– Готово, – сказал Сотниченко.
– Подожди, – попросил я. – Прежде попробуем вкратце восстановить события того дня. Начинай, Костя, – обратился я к Логвинову.
– Попробуем, – он перестал выбивать дробь, сложил руки на груди. – Значит, так. Утром, после того, как ушел Юрий, профессор остался один. Спустя некоторое время к нему зашел Корякин. Иван Матвеевич чувствовал себя неважно, их разговор продолжался недолго. Около двенадцати позвонил Черпаков. Договорились встретиться в половине шестого. Чуть позже к Вышемирскому пришла Оля.
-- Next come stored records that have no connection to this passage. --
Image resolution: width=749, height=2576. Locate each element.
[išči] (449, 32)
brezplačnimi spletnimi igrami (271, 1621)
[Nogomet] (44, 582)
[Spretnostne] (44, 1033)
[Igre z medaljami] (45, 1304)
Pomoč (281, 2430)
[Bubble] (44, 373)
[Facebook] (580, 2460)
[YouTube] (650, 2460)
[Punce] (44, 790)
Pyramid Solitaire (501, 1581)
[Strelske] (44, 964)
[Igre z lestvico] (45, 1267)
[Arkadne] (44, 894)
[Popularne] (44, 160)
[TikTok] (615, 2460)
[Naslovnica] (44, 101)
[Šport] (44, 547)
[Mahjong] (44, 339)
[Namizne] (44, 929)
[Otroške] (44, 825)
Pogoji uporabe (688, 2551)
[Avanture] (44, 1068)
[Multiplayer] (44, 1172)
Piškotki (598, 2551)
После встречи с ней он наверняка с нетерпением ждал сына, чтобы переговорить с ним об Оле и о ребенке, которого та ждет... Пожалуй, все.
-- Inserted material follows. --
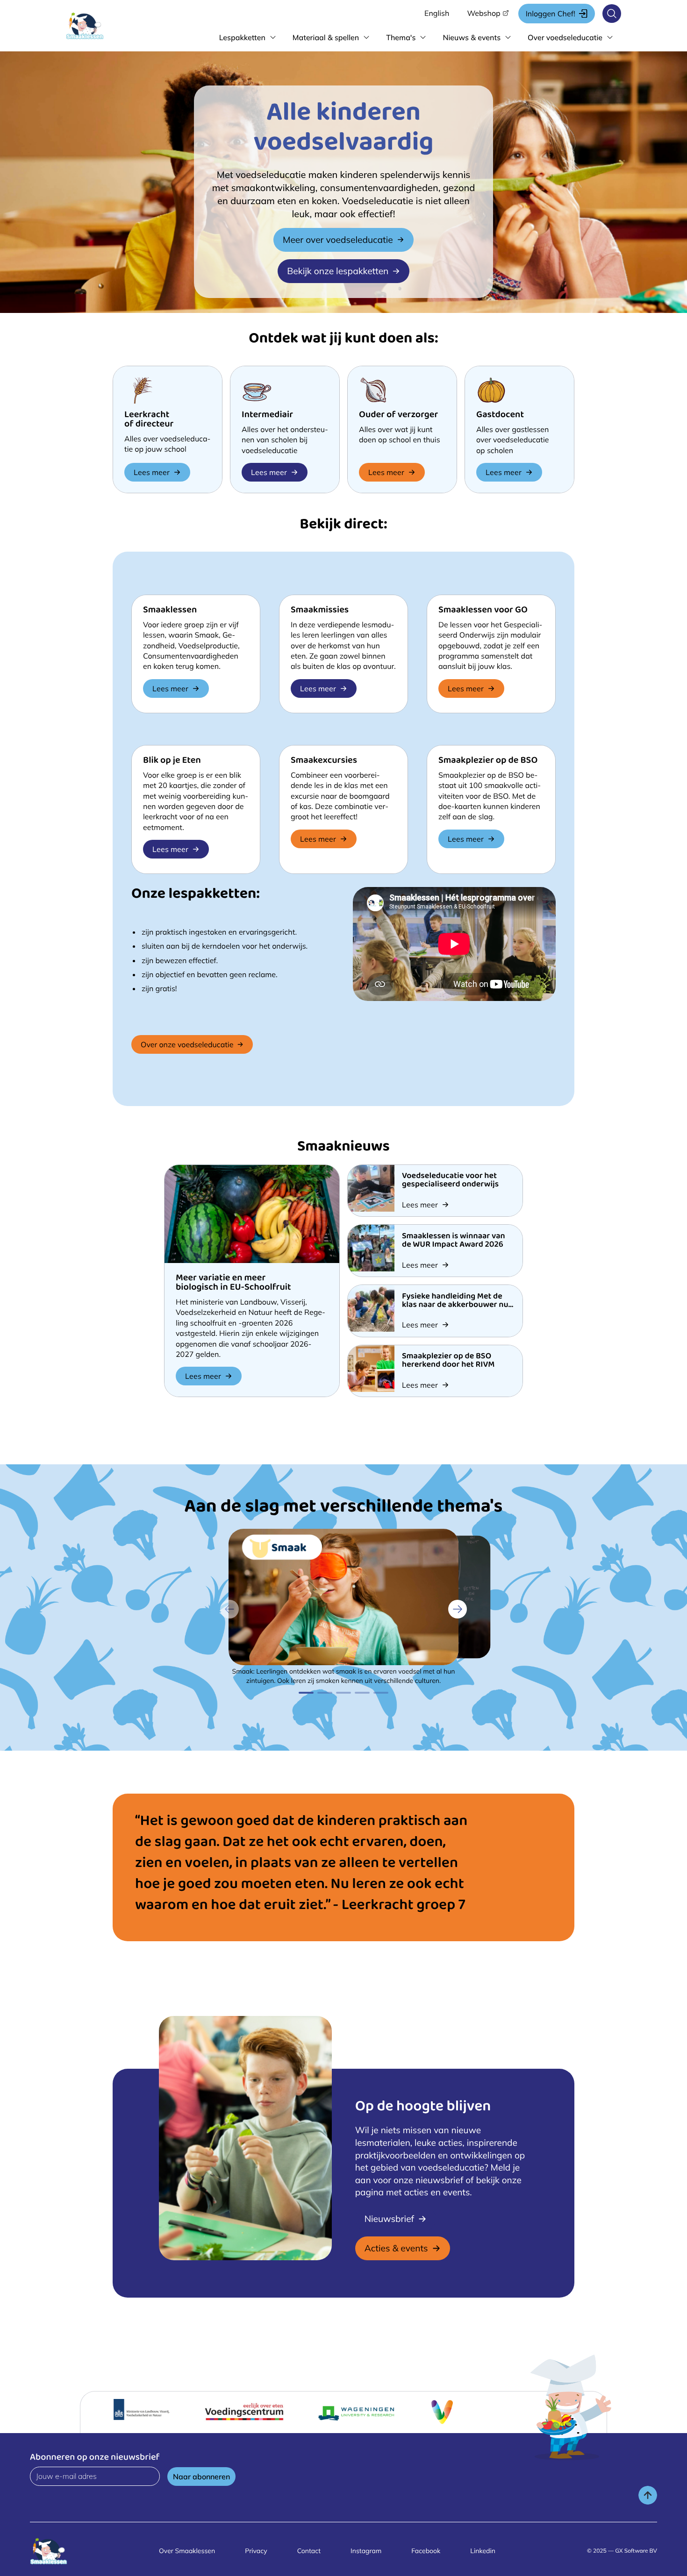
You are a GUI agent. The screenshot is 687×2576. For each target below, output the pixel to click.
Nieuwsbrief (389, 2218)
– Примерно в половине пятого, до того как начался дождь, домой вернулся Юрий, – дополнил Сотниченко. – Следом за ним пришла Елецкая.
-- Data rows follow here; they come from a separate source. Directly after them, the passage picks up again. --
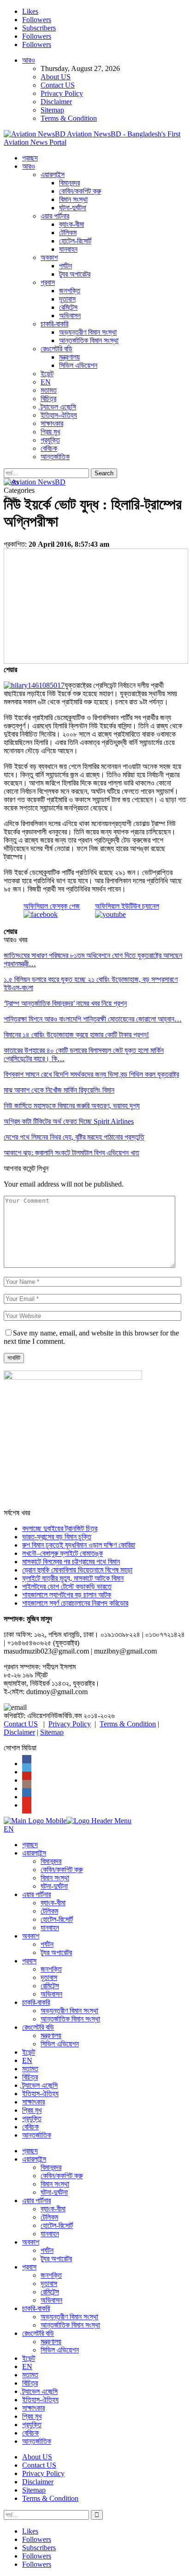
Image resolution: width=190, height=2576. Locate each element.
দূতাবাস (67, 299)
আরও (28, 60)
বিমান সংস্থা (73, 199)
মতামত (49, 390)
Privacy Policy (62, 93)
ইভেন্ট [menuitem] (28, 2052)
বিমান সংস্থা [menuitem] (55, 1878)
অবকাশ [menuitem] (30, 1936)
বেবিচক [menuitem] (30, 2127)
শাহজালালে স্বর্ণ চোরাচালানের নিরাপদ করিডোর (75, 1603)
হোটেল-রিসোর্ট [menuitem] (57, 1919)
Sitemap (52, 110)
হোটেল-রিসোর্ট (75, 241)
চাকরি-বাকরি (54, 324)
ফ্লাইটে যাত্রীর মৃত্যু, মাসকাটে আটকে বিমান (73, 1578)
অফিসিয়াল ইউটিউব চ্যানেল (127, 906)
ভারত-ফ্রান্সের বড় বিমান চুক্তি (56, 1537)
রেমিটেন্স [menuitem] (50, 1986)
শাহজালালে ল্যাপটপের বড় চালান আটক (66, 1595)
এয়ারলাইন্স (53, 174)
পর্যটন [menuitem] (47, 1944)
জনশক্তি (69, 291)
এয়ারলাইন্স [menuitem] (34, 1853)
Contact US (58, 85)
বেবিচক (49, 448)
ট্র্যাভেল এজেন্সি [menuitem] (40, 2085)
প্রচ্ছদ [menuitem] (30, 1845)
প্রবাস (48, 282)
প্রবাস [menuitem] (29, 1961)
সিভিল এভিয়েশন (78, 365)
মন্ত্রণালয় (69, 357)
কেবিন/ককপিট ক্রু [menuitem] (62, 1869)
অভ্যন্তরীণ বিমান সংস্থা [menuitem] (69, 2011)
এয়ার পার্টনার (55, 216)
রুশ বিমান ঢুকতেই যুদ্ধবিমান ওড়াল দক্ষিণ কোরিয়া (78, 1545)
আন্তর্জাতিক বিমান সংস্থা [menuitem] (70, 2019)
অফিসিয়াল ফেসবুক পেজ (52, 906)
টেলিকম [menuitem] (49, 1911)
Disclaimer (56, 102)
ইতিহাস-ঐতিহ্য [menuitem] (40, 2093)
– Теперь включай, – скомандовал я, и Сотниченко нажал на белую клавишу.
4
– Итак, вопрос первый, – услышали мы голос Вышемирского. – Редакция журнала «Вопросы литературы» интересуется моим мнением об авангардистских течениях в литературе двадцатых годов. – С легким шипением прокручивалась пленка. – Ну, во-первых, так называемый авангард никогда не был явлением единым и целостным. Его представляли писатели, полярно противоположные по духу. С одной стороны, декадентствующие индивидуалисты, с другой – коллективисты и истинные новаторы. В основе творчества первых лежит анархо-индивидуалистическая идеология, в основе творчества вторых – использование позитивных ценностей, накопленных веками человеческого развития... – Последовало молчание. – Суховато получается. Придется отредактировать на бумаге... – Перелистав страницы книги, Вышемирский продолжил: – Показательна в этом смысле творческая судьба Маяковского, Элюара и судьбы их литературных спутников Крученых, Бурлюка, Бретона. Выход первых за пределы футуризма, сюрреализма и литературная деградация вторых, оставшихся в кругу своих псевдоноваций, представляется закономерной. Подлинные художники никогда не разрывали форму и содержание, они стремились к диалектическому единству...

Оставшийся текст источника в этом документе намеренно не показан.